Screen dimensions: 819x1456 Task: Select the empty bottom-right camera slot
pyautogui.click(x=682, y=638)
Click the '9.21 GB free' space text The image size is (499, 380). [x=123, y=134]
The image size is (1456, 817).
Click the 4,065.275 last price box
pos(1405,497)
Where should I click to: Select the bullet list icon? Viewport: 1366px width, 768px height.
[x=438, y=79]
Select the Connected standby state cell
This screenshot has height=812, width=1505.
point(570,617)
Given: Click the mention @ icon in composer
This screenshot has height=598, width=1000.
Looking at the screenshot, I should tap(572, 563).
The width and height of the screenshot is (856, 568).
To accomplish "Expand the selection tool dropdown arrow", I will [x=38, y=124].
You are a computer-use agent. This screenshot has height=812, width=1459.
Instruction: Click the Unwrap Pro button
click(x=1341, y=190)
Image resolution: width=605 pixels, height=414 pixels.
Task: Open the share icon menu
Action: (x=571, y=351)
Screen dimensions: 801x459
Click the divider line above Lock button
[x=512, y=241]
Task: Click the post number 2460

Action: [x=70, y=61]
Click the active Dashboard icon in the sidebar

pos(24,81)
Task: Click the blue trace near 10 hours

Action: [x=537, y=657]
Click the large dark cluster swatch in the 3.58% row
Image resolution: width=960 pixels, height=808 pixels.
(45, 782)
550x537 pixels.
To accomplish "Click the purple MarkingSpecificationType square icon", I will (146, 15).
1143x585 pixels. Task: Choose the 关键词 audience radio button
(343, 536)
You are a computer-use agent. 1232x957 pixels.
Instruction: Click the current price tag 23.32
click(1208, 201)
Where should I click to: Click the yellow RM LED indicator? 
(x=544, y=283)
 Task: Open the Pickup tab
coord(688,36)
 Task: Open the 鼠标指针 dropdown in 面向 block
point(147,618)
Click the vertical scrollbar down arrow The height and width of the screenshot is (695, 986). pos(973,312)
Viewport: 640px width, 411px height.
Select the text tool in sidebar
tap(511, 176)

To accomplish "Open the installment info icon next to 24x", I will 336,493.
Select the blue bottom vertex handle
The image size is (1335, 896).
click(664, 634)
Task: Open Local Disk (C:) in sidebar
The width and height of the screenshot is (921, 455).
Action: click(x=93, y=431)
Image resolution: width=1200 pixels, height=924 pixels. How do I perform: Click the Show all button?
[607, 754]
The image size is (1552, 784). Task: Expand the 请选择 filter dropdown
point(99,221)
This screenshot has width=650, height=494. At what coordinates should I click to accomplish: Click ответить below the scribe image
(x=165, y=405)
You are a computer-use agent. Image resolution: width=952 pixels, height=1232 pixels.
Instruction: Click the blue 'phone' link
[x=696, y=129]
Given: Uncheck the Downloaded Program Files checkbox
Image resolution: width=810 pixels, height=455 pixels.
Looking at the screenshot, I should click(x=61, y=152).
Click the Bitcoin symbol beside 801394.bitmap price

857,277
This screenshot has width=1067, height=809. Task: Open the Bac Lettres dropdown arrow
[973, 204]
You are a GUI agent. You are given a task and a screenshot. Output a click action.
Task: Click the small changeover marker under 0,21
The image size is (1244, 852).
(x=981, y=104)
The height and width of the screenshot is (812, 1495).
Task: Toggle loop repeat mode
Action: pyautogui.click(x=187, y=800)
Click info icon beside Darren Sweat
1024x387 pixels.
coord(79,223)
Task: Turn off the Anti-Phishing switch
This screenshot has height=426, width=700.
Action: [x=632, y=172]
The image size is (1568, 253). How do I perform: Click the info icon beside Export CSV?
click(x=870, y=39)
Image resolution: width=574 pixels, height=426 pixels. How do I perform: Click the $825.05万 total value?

----------------

- _Exercise directions_
Each record above should be output again exactly.

- _Solution to this task_
Screen dimensions: 819x1456 Task: Select the empty bottom-right camera slot
pyautogui.click(x=682, y=638)
Click the '9.21 GB free' space text The image size is (499, 380). [x=123, y=134]
The image size is (1456, 817).
Click the 4,065.275 last price box
pos(1405,497)
Where should I click to: Select the bullet list icon? Viewport: 1366px width, 768px height.
[x=438, y=79]
Select the Connected standby state cell
This screenshot has height=812, width=1505.
point(570,617)
Given: Click the mention @ icon in composer
This screenshot has height=598, width=1000.
Looking at the screenshot, I should tap(572, 563).
The width and height of the screenshot is (856, 568).
To accomplish "Expand the selection tool dropdown arrow", I will [x=38, y=124].
You are a computer-use agent. This screenshot has height=812, width=1459.
Instruction: Click the Unwrap Pro button
click(x=1341, y=190)
Image resolution: width=605 pixels, height=414 pixels.
Task: Open the share icon menu
Action: (x=571, y=351)
Screen dimensions: 801x459
Click the divider line above Lock button
[x=512, y=241]
Task: Click the post number 2460

Action: [x=70, y=61]
Click the active Dashboard icon in the sidebar

pos(24,81)
Task: Click the blue trace near 10 hours

Action: [x=537, y=657]
Click the large dark cluster swatch in the 3.58% row
Image resolution: width=960 pixels, height=808 pixels.
(45, 782)
550x537 pixels.
To accomplish "Click the purple MarkingSpecificationType square icon", I will (146, 15).
1143x585 pixels. Task: Choose the 关键词 audience radio button
(343, 536)
You are a computer-use agent. 1232x957 pixels.
Instruction: Click the current price tag 23.32
click(1208, 201)
Where should I click to: Click the yellow RM LED indicator? 
(x=544, y=283)
 Task: Open the Pickup tab
coord(688,36)
 Task: Open the 鼠标指针 dropdown in 面向 block
point(147,618)
Click the vertical scrollbar down arrow The height and width of the screenshot is (695, 986). pos(973,312)
Viewport: 640px width, 411px height.
Select the text tool in sidebar
tap(511, 176)

To accomplish "Open the installment info icon next to 24x", I will 336,493.
Select the blue bottom vertex handle
The image size is (1335, 896).
click(664, 634)
Task: Open Local Disk (C:) in sidebar
The width and height of the screenshot is (921, 455).
Action: click(x=93, y=431)
Image resolution: width=1200 pixels, height=924 pixels. How do I perform: Click the Show all button?
[607, 754]
The image size is (1552, 784). Task: Expand the 请选择 filter dropdown
point(99,221)
This screenshot has width=650, height=494. At what coordinates should I click to accomplish: Click ответить below the scribe image
(x=165, y=405)
You are a computer-use agent. Image resolution: width=952 pixels, height=1232 pixels.
Instruction: Click the blue 'phone' link
[x=696, y=129]
Given: Uncheck the Downloaded Program Files checkbox
Image resolution: width=810 pixels, height=455 pixels.
Looking at the screenshot, I should click(x=61, y=152).
Click the Bitcoin symbol beside 801394.bitmap price

857,277
This screenshot has width=1067, height=809. Task: Open the Bac Lettres dropdown arrow
[973, 204]
You are a GUI agent. You are given a task and a screenshot. Output a click action.
Task: Click the small changeover marker under 0,21
The image size is (1244, 852).
(x=981, y=104)
The height and width of the screenshot is (812, 1495).
Task: Toggle loop repeat mode
Action: pyautogui.click(x=187, y=800)
Click info icon beside Darren Sweat
1024x387 pixels.
coord(79,223)
Task: Turn off the Anti-Phishing switch
This screenshot has height=426, width=700.
Action: [x=632, y=172]
The image size is (1568, 253). How do I perform: Click the info icon beside Export CSV?
click(x=870, y=39)
Image resolution: width=574 pixels, height=426 pixels. How do I perform: Click the $825.05万 total value?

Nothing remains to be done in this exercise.